Luiz Fernando Leone Vianna, CEO da Delta Energia Asset Management, diz que a afirmação de que o presidente iria “meter o dedo” no setor de energia também teve impacto nas empresas negociadas em Bolsa. A fala fez os papeis da Eletrobras também levarem um tombo nesta segunda-feira. Mas há um lastro de realidade na fala de Bolsonaro. Várias medidas já vinham sendo negociadas com o Governo federal para tentar reduzir o valor da conta de energia, que, apesar de ter como base uma matriz considerada econômica, é uma das mais caras do mundo. Dentre as ações está a aprovação no Senado de uma medida provisória que remaneja recursos no setor elétrico para permitir a redução de tarifas de energia. Outra medida possível, mas parada no Congresso, é a antecipação da Lei do Gás, que estabelece um novo marco regulatório para atrair investidores para o setor de gás natural, uma commodity em abundância na região do pré-sal.
“Qualquer atitude que deva ser tomada não pode ser heterodoxa, que é o que o Governo Dilma fez com a intervenção no mercado”, afirma Vianna. No curto prazo, a redução de tributos ―que representam cerca de 50% do valor da conta― seria a saída mais rápida para desafogar o consumidor.
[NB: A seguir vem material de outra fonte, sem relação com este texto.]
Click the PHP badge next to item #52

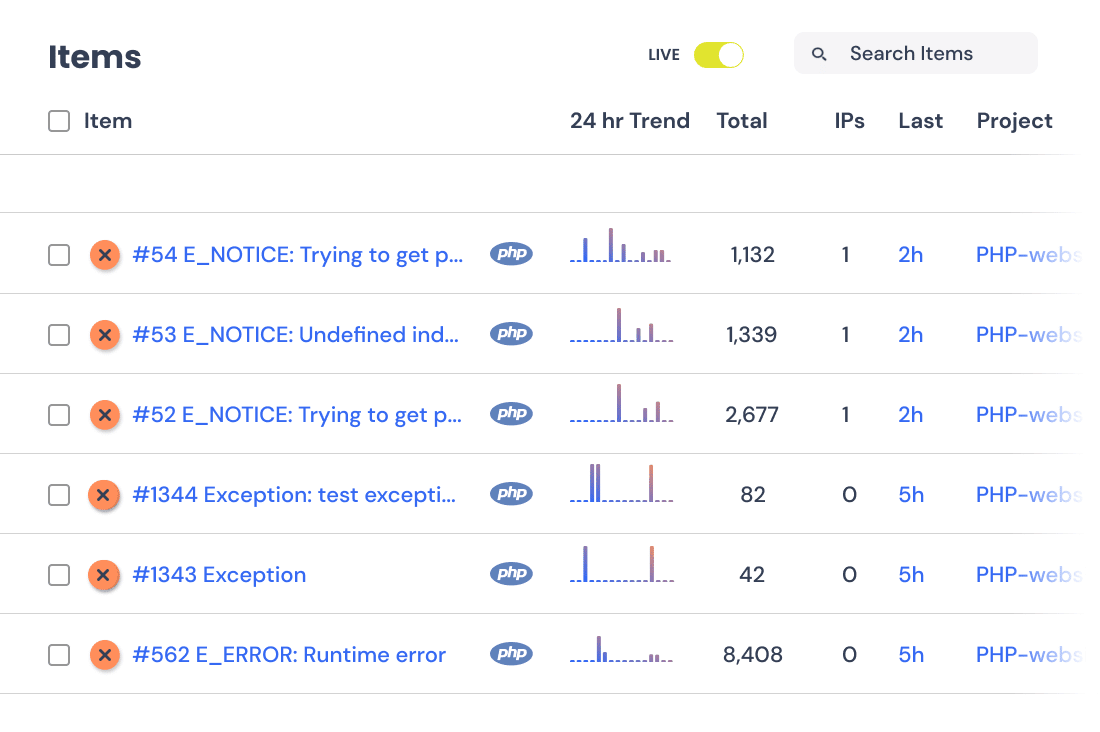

No início do mês, Bolsonaro também deu a entender que poderia fazer mudanças no Banco do Brasil. Após ter sido informado que o BB pretendia fechar 361 unidades, entre agências e postos de atendimento, e desligar 5.000 funcionários por meio de um programa de demissão, o presidente anunciou a intenção de demitir o presidente da instituição, André Brandão, fazendo os papeis do banco caírem quase 5%. No pregão desta segunda-feira, as ações ordinárias do BB voltaram a cair e fecharam com queda de 11,06%.